Genel olarak dolikosefali, hem olumlu hem de olumsuz sonuçlara yol açabilen normal bir fizyolojik durumdur. Bununla birlikte, kişi dolikosefali ile ilişkili sağlık sorunları veya zihinsel bozukluklar yaşıyorsa tavsiye ve tedavi için bir doktora görünmelidir.



İnsan hayatının anlamı nedir? Herkesin kendine ait değerleri vardır: Bazıları için mutluluk, aile ve diğer değerler, bazıları ise bekar olmayı tercih eder. Ne yazık ki modern bir insanın isteyebileceği en fazla şey hayatta kalmaktır. Bu, evrim sürecine bile yansır: Bugün, Australopithecus ataları gibi, iki ayak üzerinde koşmaktan çok ağaçlarda oturmaya daha fazla adapte olan, dar omuzlu ve eğimli omuz eklemlerine sahip kısa maymun türleri dünya çapında yaygındır. Yoksulluk ve ideallere ve paraya olan tutku, bunların bedelini ağır ödedi. Kimin kazanacağı tamamen belirsizdi: Homo sapens (makul adam) ya da Homo vidanus (şiddete eğilimli).

J. C. Darwin'in İnsanın Evrimi kitabını okuyanlar için "beyin büyüklüğü" ve "turna büyüklüğü" terimleri hoş olmayan çağrışımlar uyandırmış olmalı. Ayrıca doğal seçilim teorisinin yaratıcısına da göründüler ve ardından bu göstergelerdeki farkı düşük ve yüksek seviyedeki hayvanlar arasındaki basit bir fizyolojik farkla doğrulamaya çalıştı. Darwin'e göre beynin hacmi kafatasının büyüklüğüyle orantılıdır ve bunun tersi de geçerlidir. Ancak taksonomi adı verilen insan genotipi ve fenotipine yönelik bu ilkel yaklaşımlar kesinlikle kabul edilemez. Dolikosefali (uzun kafalılık) teriminin basit bir boyut oranıyla açıklanması, kalıtım ve çevresel koşullar faktörünü yanlış anlamamız hakkında daha fazla şey söylüyor.

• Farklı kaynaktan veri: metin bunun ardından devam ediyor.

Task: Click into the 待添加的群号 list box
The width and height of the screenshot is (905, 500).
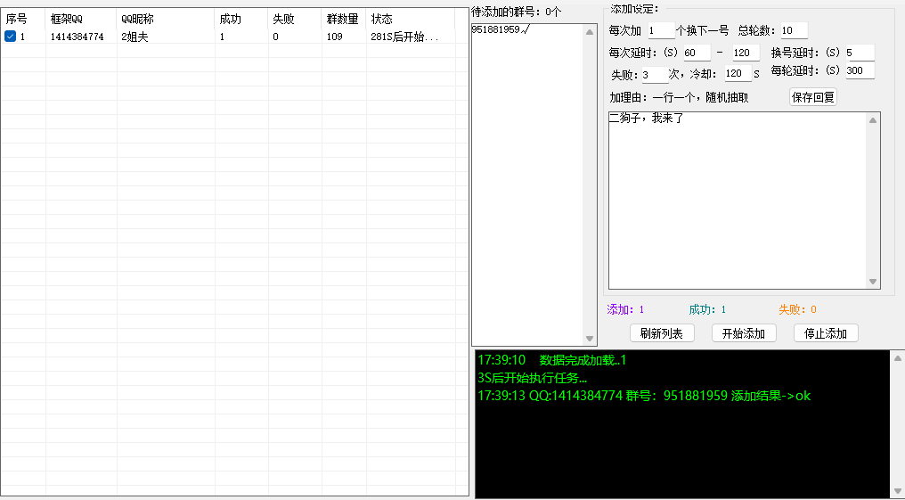Action: 526,178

Eğer beynin birim hacmi başına düşen genetik bilgi miktarı genellikle büyüdükçe azalıyorsa, o zaman çevrenin nihai sonuç üzerinde belirleyici bir etkisi vardır. Her büyüme adımı daha az koşullar altında gerçekleşir (çekirdeklenme, nöronal gelişim, retinal ganglion hücre farklılaşması ve sinir sistemi bağlantıları) ve her hücrenin daha agresif mutasyona uğraması muhtemeldir. İnsan beyninin hacmi 1328 santimetreküptür - bu, birçok neslin sonucudur.